Fix saab, then daily drive it. Sell/part out everything else. Buy miata or e30 and then build to your liking.
Fix saab, then daily drive it. Sell/part out everything else. Buy miata or e30 and then build to your liking.
Looks like you are well on your way. The hardest part for me is not succumbing to the "While I'm at it I might as well...."
Ojala wrote: Looks like you are well on your way. The hardest part for me is not succumbing to the "While I'm at it I might as well...."
No kidding! That's a very slippery slope. I keep getting pressure from guys at work to swap an entire STI drivetrain in. Haha... unless on falls into my lap at a practically given away price...no thanks.
ahaidet wrote: No kidding! That's a very slippery slope. I keep getting pressure from guys at work to swap an entire STI drivetrain in. Haha... unless on falls into my lap at a practically given away price...no thanks.
I have momentarily thought about a drivetrain swap. But my Saabaru 5 speed is good, and I only have 52k miles. So why would I spend thousands of dollars to replace a good transmission? And I would never pay for a factory STI motor when I can build a better one for less.
And for that kind of money I could buy a formula car with a trailer...
Ojala wrote: Details like the cross drilled crank, which hampers high rpm oiling, are a strong clue to their intentions.
i don't want to detract from the OP's thread here. just a question...
Ojala, as a fellow subaru guy looking to enter HPDE's later on, i've been trying to read up on this oil control info so this has been some good stuff. i could be wrong but i had thought the EJ207 engines used cross drilled cranks, and they spin to the moon? different factory clearances or do they fail often as well?
to the OP, i'd probably opt to keep the saabaru as your DD since it seems to be comfortable, safe, and otherwise reliable. fix it up and enjoy it until the wheels come off. Keep your porsche to tackle on weekends and when it's roadworthy enjoy some sunny day drives. i'd sell the talon (while it's working!) and Mr. Deuce and get into a miata or E30.
even though I have a Suby ('95 Impreza AT ) I don't know much about them, other than mine hasn't met any snow fall it couldn't woop
that said on the next to last session last Aug ( or Nov can't remember which ) at VIR a STi that had been lapping me ( well nearly ) came up behind me going into T1 ... I waved letting him know I'd seen him and would let him by somewhere between T1 exit and T3 entrance .... pull to the right and pointed and expected to get blown away same as he had been doing.... as I approached T3 and he still hadn't appeared and I couldn't see him in my blind spot I asked my rider where the hell was he and did he plan on going through T3 side by side ....

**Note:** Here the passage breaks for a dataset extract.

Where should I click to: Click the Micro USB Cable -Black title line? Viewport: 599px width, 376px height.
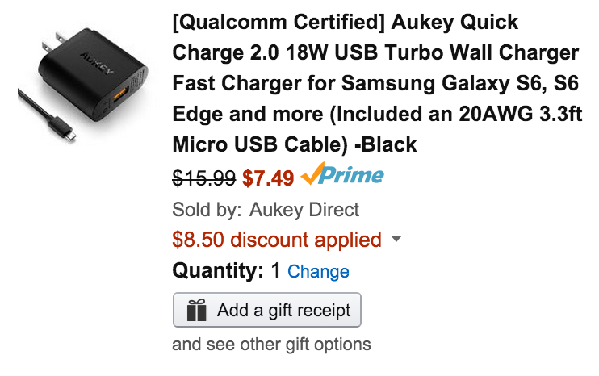tap(294, 144)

'bout that time he showed up beside me barely easing by me... then KAPLOWY.... stopped by his paddock area afterwards and there was a huge hole in the side and the top
he said he knew he needed some help with the oiling problem ... just put off doing something about it one track day to long
ScottyB wrote: Ojala, as a fellow subaru guy looking to enter HPDE's later on, i've been trying to read up on this oil control info so this has been some good stuff. i could be wrong but i had thought the EJ207 engines used cross drilled cranks, and they spin to the moon? different factory clearances or do they fail often as well?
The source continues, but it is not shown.